BMW i3, Volkswagen e-Golf, Nissan LEAF and Renault ZOE at fast charging station
Autocar released an interesting overview of the pros and cons behind purchasing a used battery electric car - from a UK perspective of course.
Regionally in the country, there is not that many all-electric offerings on the second-hand market, but slowly more and more are now appearing, and with some attractive pricing.
Here are few examples quoted by the outfit:
- Renault Fluence Z.E. £3000
- Renault Twizy £3000
- Renault ZOE £5000
- Nissan LEAF £6000
- BMW i3 £14,000
- Tesla Model S 85 £46,000
(A full model-by-model further breakdown on these examples can be found in the original article at Autocar here)
Big pros are noted as a low barrier to entry on the pricing, lower energy costs to operate, no congestion charges, and limited other taxes.
However there are some hazards related directly to BEVs, like the uncertainty of existing battery conditions, and replacement costs of those batteries (that is, if one would be needed in the future of course).
A lot of cars sold by Renault, and sometimes by other manufacturers, are also separated from the batteries, which are leased. It's not obvious whether it pays to lease a battery for older car.
"Buying a car that includes the battery obviously means no monthly rental fees but also no means of easily replacing it. That said, EV battery life appears to be pretty robust, with the earliest Japanese-market Leafs giving up their batteries for a second life to provide electricity storage for the grid, although most UK-sold EVs are too young to have reached that point.
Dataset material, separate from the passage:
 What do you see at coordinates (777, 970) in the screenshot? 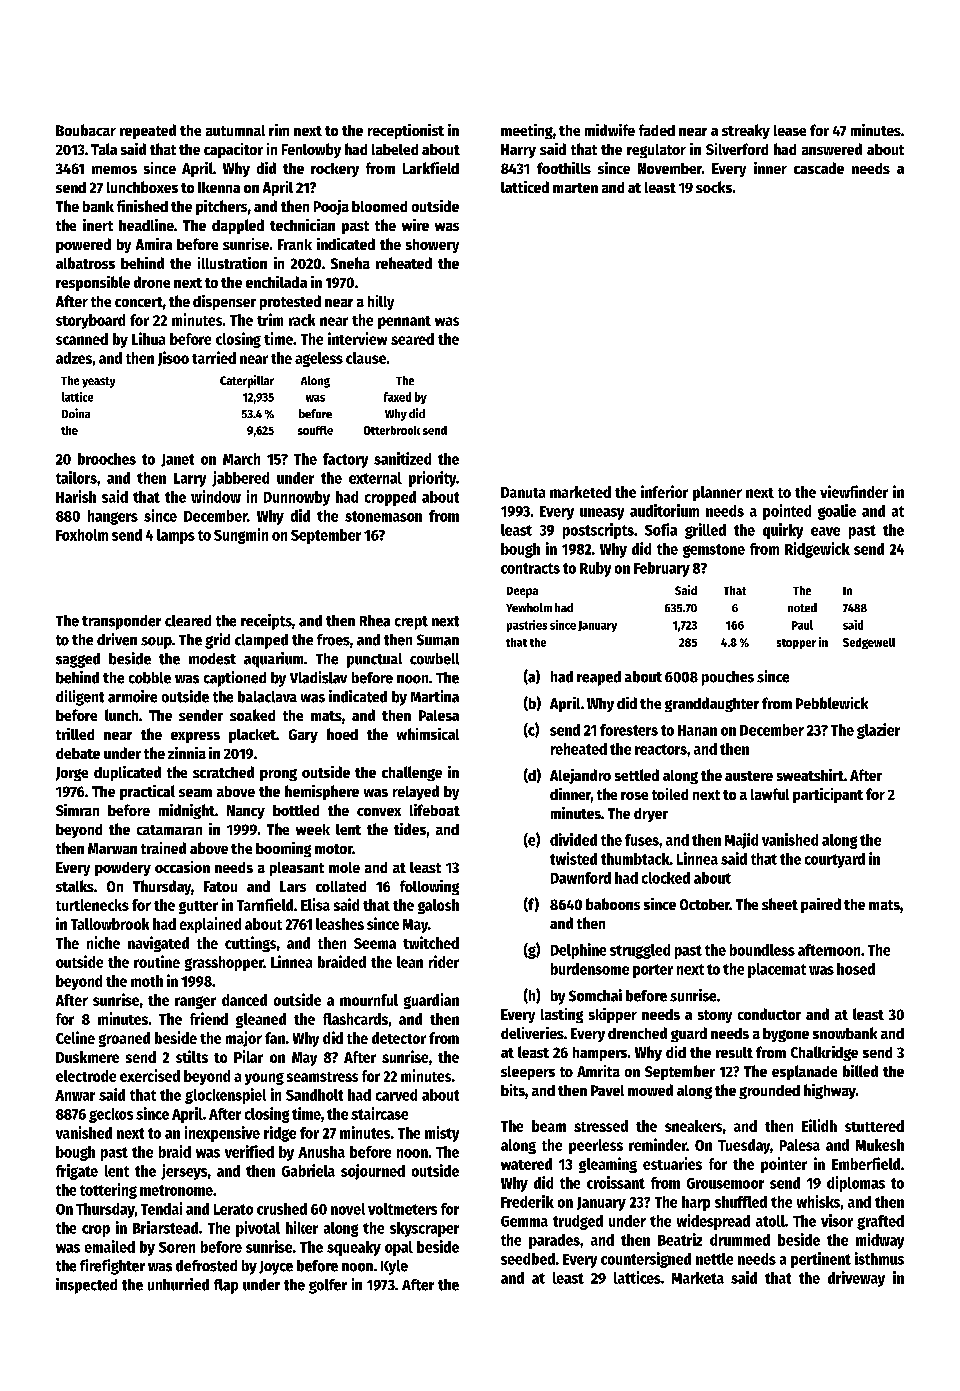
I see `placemat` at bounding box center [777, 970].
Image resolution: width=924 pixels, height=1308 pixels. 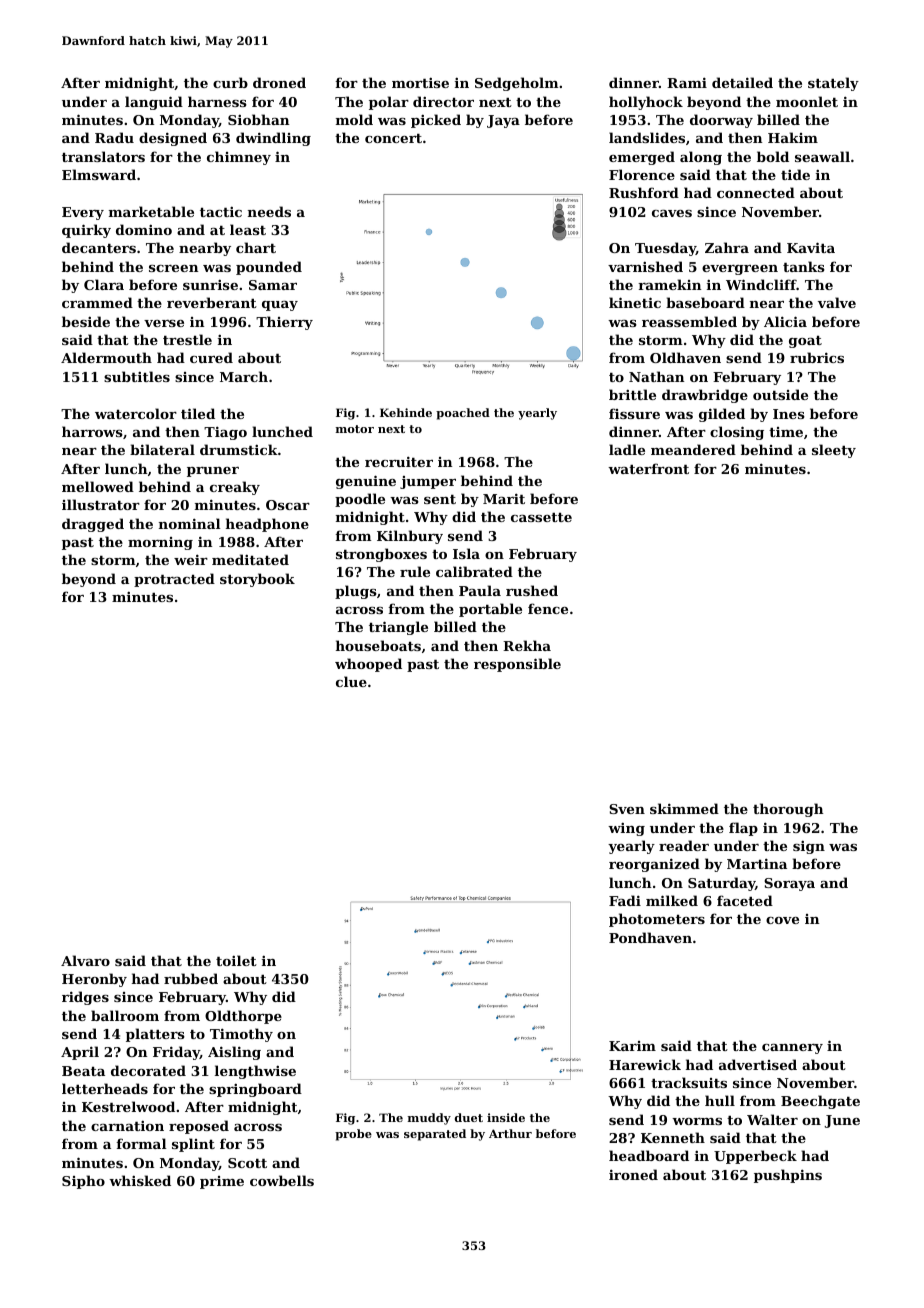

When the battery pack does deteriorate to the point that the range is affected, the owner must weigh up whether it’s worth spending a sum greater than the car is worth to replace the battery, or scrapping a car that will otherwise have loads of life left in it, given that electric motors and gearboxes are good for hundreds of thousands of miles.
Check out the Renault Fluence forums, for example, and you’ll find a few owners contemplating the possibility of scrapping their cars rather than renewing the battery pack, because they can’t bring themselves to commit either to an expensive three-year lease or to pay for an entirely new battery for a car that could be worth as little as £2500 despite it having covered far less than 100,000 miles."
However there are also smaller things worth remembering for first time BEV buyers, like the need to purchase a home charging station for faster charging (if there will be none attached with the car).